Once you have your initial template, your task is to develop it until you feel it provides as good a representation as possible of the themes you have identified in the data. This is done by applying the template to each transcript in turn, coding all relevant segments on it, and modifying it if there is material relevant to the research question which the template does not adequately cover. If or more likely when, you make significant changes to the template, you will need to adjust the coding of transcripts already coded on the previous version. This iterative process of coding, modifying the template and re-coding could in theory go on indefinitely. There is no stage where you can say with absolute certainty that the template is ‘finished’, because there are always other ways of interpreting any set of qualitative data. However, you still need to make a pragmatic decision about when to stop the development process, otherwise your project will never get written up.
It is usually not too difficult to apply a law of diminishing returns, whereby you recognise that the small gain in the quality of your analysis is not worth the cost of yet further revision to the template. It is easier to make this decision when you are not working on your own, and can discuss it with a colleague or supervisor. This may be a stage where a formal quality check is useful, visit the quality checks and reflexivity section for further information.

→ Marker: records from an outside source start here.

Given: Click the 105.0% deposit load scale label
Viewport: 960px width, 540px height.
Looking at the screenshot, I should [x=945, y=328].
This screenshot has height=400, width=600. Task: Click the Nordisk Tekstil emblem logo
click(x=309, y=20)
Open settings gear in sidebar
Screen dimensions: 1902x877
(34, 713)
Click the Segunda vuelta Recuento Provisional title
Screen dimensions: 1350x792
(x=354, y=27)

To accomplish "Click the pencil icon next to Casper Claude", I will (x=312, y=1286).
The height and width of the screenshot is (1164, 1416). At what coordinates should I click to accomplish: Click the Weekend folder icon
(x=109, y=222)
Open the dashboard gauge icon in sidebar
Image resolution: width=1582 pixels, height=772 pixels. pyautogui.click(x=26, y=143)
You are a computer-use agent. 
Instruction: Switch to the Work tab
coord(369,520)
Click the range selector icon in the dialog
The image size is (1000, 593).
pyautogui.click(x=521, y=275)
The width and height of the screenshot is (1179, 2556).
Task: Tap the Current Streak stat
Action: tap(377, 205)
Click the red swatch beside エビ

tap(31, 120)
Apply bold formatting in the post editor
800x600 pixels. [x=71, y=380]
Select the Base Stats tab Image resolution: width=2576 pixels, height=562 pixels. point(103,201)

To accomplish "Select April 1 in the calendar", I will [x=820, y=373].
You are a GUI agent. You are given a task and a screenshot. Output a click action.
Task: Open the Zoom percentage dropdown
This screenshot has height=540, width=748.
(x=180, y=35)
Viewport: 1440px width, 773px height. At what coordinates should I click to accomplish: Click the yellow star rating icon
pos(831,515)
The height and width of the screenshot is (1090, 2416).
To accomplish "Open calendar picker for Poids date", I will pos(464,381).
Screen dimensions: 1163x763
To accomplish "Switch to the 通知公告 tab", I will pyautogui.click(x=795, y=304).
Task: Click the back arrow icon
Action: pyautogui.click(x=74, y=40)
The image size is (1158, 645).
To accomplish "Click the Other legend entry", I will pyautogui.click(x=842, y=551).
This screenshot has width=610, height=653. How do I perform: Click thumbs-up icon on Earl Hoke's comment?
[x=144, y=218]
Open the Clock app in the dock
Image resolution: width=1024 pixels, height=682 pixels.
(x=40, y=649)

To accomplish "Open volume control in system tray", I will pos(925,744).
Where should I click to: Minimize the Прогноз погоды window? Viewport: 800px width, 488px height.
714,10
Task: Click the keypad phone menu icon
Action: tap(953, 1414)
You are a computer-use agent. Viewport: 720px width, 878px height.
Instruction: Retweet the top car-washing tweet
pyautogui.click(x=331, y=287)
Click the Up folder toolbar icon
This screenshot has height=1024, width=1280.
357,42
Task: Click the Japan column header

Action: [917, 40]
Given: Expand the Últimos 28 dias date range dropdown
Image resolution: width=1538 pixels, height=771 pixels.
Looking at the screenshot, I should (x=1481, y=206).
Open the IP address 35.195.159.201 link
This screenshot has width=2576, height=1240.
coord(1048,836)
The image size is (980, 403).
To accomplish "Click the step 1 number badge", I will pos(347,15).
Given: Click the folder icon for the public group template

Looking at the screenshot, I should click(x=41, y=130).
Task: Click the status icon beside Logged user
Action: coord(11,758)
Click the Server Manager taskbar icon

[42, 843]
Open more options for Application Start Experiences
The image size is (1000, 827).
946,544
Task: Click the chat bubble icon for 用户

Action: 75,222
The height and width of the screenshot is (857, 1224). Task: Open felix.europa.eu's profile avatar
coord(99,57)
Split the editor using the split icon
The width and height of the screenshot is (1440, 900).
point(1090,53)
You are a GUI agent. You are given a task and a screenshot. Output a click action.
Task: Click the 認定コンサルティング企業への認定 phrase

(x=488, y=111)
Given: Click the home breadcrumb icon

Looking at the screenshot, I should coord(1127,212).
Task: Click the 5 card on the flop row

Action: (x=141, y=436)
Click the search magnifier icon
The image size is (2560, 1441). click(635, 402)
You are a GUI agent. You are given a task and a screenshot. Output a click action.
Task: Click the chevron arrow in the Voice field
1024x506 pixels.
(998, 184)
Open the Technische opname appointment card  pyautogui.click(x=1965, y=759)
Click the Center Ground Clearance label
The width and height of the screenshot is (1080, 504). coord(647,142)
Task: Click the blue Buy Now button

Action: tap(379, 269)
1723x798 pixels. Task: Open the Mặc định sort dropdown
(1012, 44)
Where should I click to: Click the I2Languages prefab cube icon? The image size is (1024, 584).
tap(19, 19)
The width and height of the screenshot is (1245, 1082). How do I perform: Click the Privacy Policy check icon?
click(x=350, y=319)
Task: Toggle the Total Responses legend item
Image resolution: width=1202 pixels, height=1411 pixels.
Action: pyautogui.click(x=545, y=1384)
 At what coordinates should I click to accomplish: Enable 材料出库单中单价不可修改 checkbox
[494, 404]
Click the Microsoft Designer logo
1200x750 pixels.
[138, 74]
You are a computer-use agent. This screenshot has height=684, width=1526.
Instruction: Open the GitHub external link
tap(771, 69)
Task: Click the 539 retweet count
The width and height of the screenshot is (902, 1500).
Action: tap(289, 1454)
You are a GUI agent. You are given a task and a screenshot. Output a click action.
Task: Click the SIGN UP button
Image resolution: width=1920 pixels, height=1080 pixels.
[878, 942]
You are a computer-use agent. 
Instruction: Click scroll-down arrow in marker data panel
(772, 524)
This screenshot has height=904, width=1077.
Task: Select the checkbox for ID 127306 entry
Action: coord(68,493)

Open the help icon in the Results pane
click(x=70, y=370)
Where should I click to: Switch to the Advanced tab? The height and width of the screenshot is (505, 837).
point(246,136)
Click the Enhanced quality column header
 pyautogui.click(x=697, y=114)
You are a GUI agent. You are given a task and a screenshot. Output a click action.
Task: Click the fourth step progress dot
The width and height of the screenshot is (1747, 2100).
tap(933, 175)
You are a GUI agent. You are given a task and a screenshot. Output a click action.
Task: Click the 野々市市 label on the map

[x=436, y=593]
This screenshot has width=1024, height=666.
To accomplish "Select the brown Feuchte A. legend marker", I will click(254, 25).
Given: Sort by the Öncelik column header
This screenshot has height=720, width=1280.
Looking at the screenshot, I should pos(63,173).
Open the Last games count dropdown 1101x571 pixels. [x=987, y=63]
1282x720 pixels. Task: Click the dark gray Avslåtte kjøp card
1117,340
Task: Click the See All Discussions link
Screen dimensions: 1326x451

Modifications to a template usually takes one or more of the following forms:
Inserting a theme
If you identify an issue in the text of relevance to the research question, which is not covered by an existing code, you will need to define it as a new theme and add a code for it.
Deleting a theme
You may find it necessary to delete a theme because the material it covers is better included under a different code (s). You may also find that an a priori theme turns out not to be useful and chose to remove it from the template. An initially-defined code may be deleted at the end of the process of template construction simply because the researcher has found no need to use it.
Changing the scope of a theme
Where you find that a theme is either too narrowly defined or too broadly defined to be useful, you can re-define it at a lower or higher level.
Changing the higher-order classification of a theme
You may decide that a theme initially classified as a sub-category of one higher-order theme fits better as a sub-category of a different higher-order theme.
For more detail on these ways of modifying your template, see King (1998).